Para mal dos pecados de Miguel (Jon Huertas), é praticamente impossível não adorar Jack Pearson (Milo Ventimiglia). Ainda assim, é igualmente impossível evitar a curiosidade mórbida de querer saber como morreu esta personagem. Veja-se a corrida desenfreada da primeira temporada – pelo tempo, pelo espaço e por nós próprios – para depois Dan Fogelman nos tirar o tapete no último momento possível, como que troçando da ligação tão íntima que criámos com a ficção. Além disso, o golpe imperdoável na aparente perfeição partilhada por Jack e Rebecca (Mandy Moore) pôs um ponto final na utopia dos contos de fadas. Assim, de coração nas mãos, fomos obrigados a aguentar largos meses de hiatus.

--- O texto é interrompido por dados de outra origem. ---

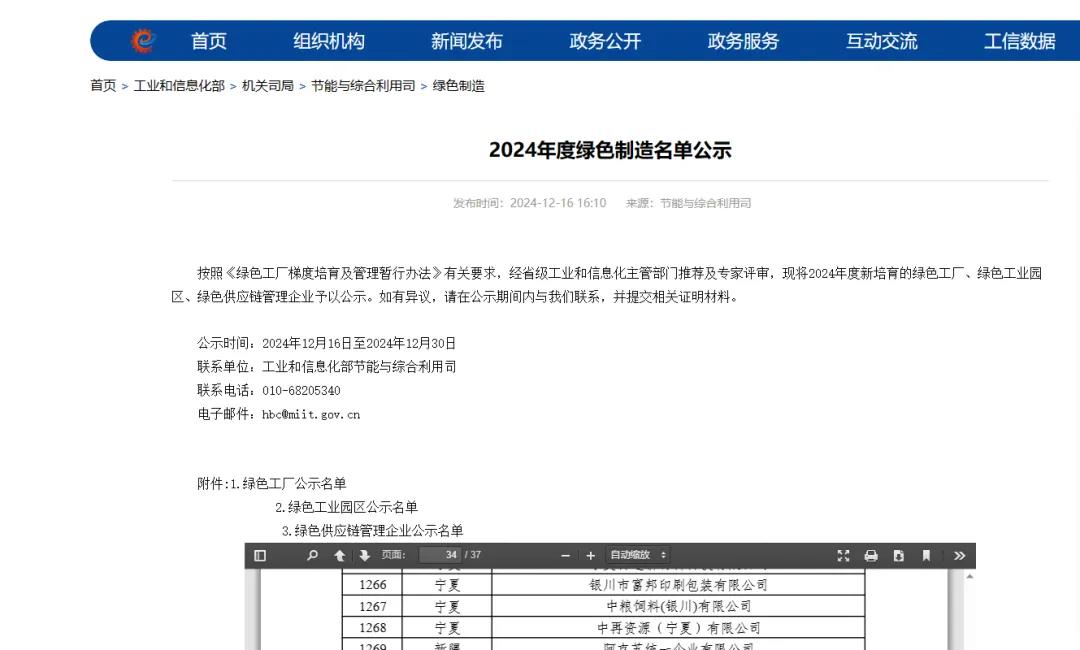The height and width of the screenshot is (650, 1080).
Task: Follow the 工业和信息化部 breadcrumb link
Action: 177,86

E eis que aqui chegamos, ao ponto de onde julgávamos já ter saído. Não é preciso muito para, no lançamento da segunda temporada, voltarmos aos vícios antigos e acabarmos a sentir as lágrimas a escapar. O truque é fácil, aprendemo-lo ao longo de 18 penosos episódios, mas nem por isso aprendemos a contorná-lo. O regresso (possível) de William (Ron Cephas Jones) é um poema imagético, como é marca da personagem, que cimenta a sua influência na narrativa de «This is Us» e, por conseguinte, em cada pessoa da audiência. Todos nós, de uma forma ou outra, temos um William na nossa vida e, confrontados por ele numa altura em que não contávamos com isso, e com as defesas em baixo, somos, em segundos, lembrados do que sofremos no passado com a série da NBC. E de como isso se vai repetir novamente. (Raios!)

Os Big 3 – Kate (Chrissy Metz), Kevin (Justin Hartley) e Randall (Sterling K. Brown) – chegam-nos, no presente, numa fase adulta, mas nem por isso mais resolvida. Nas suas inseguranças encontramos as nossas, enquanto as suas relações são um espelho improvável daquelas que partilhamos quotidianamente. No fundo, o que há de mais especial em «This is Us» é não ter nada de especial. Quer isto dizer que, embora o resultado seja avassalador, não há na narrativa, ou no respetivo fio condutor, nada de muito complexo: a sua simplicidade, que em vez de fraqueza vira trunfo, leva a que as surpresas sejam encontradas no pormenor ou, como na vida real, na sorte ou no azar que moldam os nossos dias. Sem clichés ou fórmulas evidentes, vamos para «This is Us» sem saber o que esperar. E, mesmo quando temos finais como o do último episódio, exibido em Portugal na quinta-feira, 28, não é certo que saibamos o que aí vem.
Em «Galavant», Dan Fogelman deu-nos música e, após o cancelamento desta, regressou decidido a ‘vingar-se’. Embora já tivesse provado o seu valor, seria difícil prever uma entrada tão bombástica na rentrée televisiva de 2016. É aqui que entra o argumento mais firme de «This is Us»: o forte da série é o seu elenco e tem dois Emmys para prová-lo (e sete nomeações no total). Na cerimónia, Sterling K. Brown, que já na edição anterior tinha sido premiado por «O Caso de O.J. – American Crime Story», levou a estatueta de Melhor Ator de Drama, enquanto Gerald McRaney venceu na categoria de Melhor Ator Convidado.